From Informed Comment
Essayist and writer Joseph Epstein took a shot at incoming First Lady Jill Biden at the Wall Street Journal on Saturday. In his oped, the former editor of The American Scholar urged her to stop having herself referred to as "Dr. Jill Biden" on the grounds, he said, that she is not a medical doctor, that her doctorate is in education, and that doctorates are not worth much any more because diluted. He referred to her as "kiddo."
Epstein said you shouldn't refer to yourself as "Dr." unless you have delivered a baby, displaying shocking ignorance both of the history of the English language and of who delivers babies.
The Oxford English Dictionary informs us that the word "doctor" is from the Latin "docere," to teach. The word emerges in English around 1300 with the sense of a theologian, a doctor of divinity, who was licensed to teach his subject by a university. It is from the Old French doctour.
In 1387, John Trevisa (fl. 1342 - 1402) in his translation of the Polychronicon of Ranulf Higden from the Latin, said, "Seynt Austyn à ¾e firste doctour of Englischemen." Saint Austin, or more properly St. Augustine of Canterbury (d. 604) had been a Benedictine monk sent by Pope Gregory the Great to bring the English to Christ. So Trevisa is using the term here as in the phrase "doctor of the church."
And here is another sense of the term:
- "One who, by reason of his skill in any branch of knowledge, is competent to teach it, or whose attainments entitle him to express an authoritative opinion; an eminently learned man. archaic."
Around 1391, Chaucer in his Treatise on the Astrolabe, said it was "An introductorie aftur the statutz of owre doctours." That is, by these doctors he meant astronomers.
In 1400, the Morte D'Arthur (Death of King Arthur) spoke of "Dukes and duspers and doctours noble."
In 1510 Thomas More used the phrase in a translation about the life of Renaissance philosopher Giovanni Pico della Mirandola, "He scrupulously sought out all the famous doctours of his tyme."

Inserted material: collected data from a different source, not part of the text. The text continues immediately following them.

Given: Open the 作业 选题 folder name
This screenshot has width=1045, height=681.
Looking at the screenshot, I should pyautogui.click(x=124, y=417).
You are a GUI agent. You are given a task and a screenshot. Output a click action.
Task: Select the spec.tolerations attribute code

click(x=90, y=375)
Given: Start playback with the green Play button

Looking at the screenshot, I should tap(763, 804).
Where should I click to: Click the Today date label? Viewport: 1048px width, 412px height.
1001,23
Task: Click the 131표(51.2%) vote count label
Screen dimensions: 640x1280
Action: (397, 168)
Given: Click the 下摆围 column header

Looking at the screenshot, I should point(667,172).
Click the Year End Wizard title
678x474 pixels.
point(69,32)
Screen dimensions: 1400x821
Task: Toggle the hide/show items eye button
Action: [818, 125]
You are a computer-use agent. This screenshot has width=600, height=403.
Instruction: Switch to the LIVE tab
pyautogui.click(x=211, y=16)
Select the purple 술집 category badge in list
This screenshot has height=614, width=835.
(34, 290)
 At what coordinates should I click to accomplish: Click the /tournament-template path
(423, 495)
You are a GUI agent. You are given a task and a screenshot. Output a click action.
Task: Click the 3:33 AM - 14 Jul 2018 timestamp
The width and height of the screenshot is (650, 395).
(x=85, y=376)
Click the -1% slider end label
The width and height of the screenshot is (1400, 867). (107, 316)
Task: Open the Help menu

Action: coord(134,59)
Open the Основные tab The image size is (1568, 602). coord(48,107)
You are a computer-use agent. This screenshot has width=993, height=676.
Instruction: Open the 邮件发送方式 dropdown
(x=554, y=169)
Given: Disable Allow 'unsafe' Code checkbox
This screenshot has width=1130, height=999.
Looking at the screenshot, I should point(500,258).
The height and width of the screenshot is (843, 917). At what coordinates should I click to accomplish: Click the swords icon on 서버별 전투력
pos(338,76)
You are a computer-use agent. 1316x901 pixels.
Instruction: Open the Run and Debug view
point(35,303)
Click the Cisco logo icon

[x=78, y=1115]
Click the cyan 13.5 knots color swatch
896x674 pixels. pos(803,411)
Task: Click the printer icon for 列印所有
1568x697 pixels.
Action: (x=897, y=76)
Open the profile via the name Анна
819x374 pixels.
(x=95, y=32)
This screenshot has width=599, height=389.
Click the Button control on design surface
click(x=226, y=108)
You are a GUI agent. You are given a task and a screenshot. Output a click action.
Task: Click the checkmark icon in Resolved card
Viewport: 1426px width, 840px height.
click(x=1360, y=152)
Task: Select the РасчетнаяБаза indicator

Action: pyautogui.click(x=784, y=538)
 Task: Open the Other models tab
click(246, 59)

Here it obviously means scholar.
Philosophers and humanists with the highest university degrees were also called doctors. In 1665 a piece in Philosophical Transactions referred to "One of the most zealous Doctors of the contrary Opinion."
It was not until the late 1500s that the term "doctor" began being with any regularity to physicians, who had until that time been called "leech."
So historically speaking, educators like Dr. Jill Biden had first dibs on the title "doctor." The medical doctors saved my life, and I love them, but they got the title second hand.
It isn't, of course, that Epstein is just wrong about the history of usage. (Or rather, he is being a contrarian, since he surely knows that history and chose to disregard it).
It is that he is being sexist. I don't remember reading an op-ed by Epstein castigating Henry Kissinger for being called Dr. Henry Kissinger. I did a search at Proquest for that string in newspapers over the past few decades and got nearly 2,000 hits.